Selected excerpt START

The chief of Amazon.com’s wildly profitable Amazon Web Services cloud computing unit will step down next month after a three-year term.
Adam Selipsky, 57, who is also a member of Amazon’s team advising CEO Andy Jassy, will leave the company on June 3, according to an Amazon statement Tuesday. He will be replaced by Matt Garman, a senior vice president who has overseen sales and marketing at AWS.
Selipsky has spent 14 years at AWS over two stints. He was the CEO of Tableau Software, a unit of Salesforce, from 2016 to 2021, when he was tapped to take over the division from Jassy who had been appointed Amazon CEO.
Under Selipsky’s leadership, AWS saw rapid growth, doubling sales of $45.4 billion from the year before his appointment to $90.8 billion in 2023 and nearly doubling operating income to $24.6 billion over that period.
Still, AWS has been plagued by criticism that it hasn’t been fast enough to roll out competitive generative artificial intelligence services to meet the challenge presented by competitors, including OpenAI. It recently made its Amazon Q chatbot service broadly available for businesses.
It wasn’t immediately clear what Selipsky may do next, though he said he was leaving the company to “spend more time with family.”

Selected excerpt END

[Tasks to carry out]
1. Output everything in the AWS article from "Under Selipsky’s leadership, AWS" down to "available for businesses.", word for word.
2. Write the next part of the article on Adam Selipsky stepping down from AWS, starting after its last sentence.

Data extracts START

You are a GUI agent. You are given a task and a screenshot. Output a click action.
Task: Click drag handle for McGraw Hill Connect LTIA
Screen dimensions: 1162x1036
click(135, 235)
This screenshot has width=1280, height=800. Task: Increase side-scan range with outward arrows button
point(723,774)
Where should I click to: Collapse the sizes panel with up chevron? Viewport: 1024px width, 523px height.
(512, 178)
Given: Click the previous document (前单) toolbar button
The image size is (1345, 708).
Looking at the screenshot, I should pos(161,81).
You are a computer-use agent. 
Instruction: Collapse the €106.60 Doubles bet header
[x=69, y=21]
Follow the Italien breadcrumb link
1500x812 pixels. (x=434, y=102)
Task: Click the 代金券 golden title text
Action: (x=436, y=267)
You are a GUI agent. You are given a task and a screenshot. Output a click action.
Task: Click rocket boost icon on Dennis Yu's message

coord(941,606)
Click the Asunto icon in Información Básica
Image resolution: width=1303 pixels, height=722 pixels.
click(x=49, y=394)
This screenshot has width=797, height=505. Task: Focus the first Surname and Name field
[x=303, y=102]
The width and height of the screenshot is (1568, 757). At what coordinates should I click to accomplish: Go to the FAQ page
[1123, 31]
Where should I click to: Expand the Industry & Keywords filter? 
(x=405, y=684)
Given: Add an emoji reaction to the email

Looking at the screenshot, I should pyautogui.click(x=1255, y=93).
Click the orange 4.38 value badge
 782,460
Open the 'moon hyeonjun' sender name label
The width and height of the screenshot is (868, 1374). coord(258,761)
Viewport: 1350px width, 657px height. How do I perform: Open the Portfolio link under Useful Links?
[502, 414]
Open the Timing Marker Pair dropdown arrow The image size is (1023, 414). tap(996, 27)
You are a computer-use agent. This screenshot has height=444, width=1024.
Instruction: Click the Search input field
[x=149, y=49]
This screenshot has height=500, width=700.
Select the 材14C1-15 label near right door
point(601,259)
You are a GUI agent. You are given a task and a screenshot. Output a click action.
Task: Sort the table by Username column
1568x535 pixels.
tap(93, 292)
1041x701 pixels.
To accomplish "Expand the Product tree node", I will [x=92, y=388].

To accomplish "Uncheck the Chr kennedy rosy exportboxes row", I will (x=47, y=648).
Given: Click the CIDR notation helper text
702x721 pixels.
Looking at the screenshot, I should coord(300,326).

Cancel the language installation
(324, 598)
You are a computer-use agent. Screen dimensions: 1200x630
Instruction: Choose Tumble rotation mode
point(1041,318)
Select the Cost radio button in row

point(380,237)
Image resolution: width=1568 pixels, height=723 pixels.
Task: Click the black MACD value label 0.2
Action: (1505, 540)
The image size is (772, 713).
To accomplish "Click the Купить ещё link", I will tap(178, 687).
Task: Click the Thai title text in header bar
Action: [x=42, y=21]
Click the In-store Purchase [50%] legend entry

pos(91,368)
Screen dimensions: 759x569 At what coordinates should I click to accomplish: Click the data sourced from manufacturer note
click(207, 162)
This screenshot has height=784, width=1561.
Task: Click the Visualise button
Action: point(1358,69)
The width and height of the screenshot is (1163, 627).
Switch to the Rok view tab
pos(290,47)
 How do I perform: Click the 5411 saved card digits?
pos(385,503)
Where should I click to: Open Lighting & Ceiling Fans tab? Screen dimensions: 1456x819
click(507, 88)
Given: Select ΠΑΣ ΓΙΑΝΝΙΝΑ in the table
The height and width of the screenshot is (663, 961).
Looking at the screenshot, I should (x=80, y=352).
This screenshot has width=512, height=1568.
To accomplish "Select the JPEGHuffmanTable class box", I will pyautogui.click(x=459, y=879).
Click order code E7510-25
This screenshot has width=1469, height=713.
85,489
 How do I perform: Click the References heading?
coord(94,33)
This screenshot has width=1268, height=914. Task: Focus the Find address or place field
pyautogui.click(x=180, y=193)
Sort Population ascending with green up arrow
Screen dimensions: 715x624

Data extracts END

[Answers by item number]
1.
Under Selipsky’s leadership, AWS saw rapid growth, doubling sales of $45.4 billion from the year before his appointment to $90.8 billion in 2023 and nearly doubling operating income to $24.6 billion over that period.
Still, AWS has been plagued by criticism that it hasn’t been fast enough to roll out competitive generative artificial intelligence services to meet the challenge presented by competitors, including OpenAI. It recently made its Amazon Q chatbot service broadly available for businesses.

2.
While it has the largest share in the U.S. cloud market, its dominance is under pressure from Microsoft’s fast-growing Azure service that is benefiting from AI offerings powered by its tie-up with OpenAI. And Alphabet’s Google is expected to roll out new AI services Tuesday at its annual developer conference.
AWS, its second-biggest business unit after e-commerce, is widely regarded as Amazon’s growth engine, contributing about 40% to the company’s top line.
Garman started at Amazon as an intern during the summer of 2005 and joined the company full-time the next year as one of its first product managers.
Selipsky also led AWS through several rounds of layoffs, including a few hundred jobs in April in the unit overseeing sales and marketing for physical stores technology. AWS was among the hardest hit divisions in 2023 when Amazon trimmed around 27,000 jobs.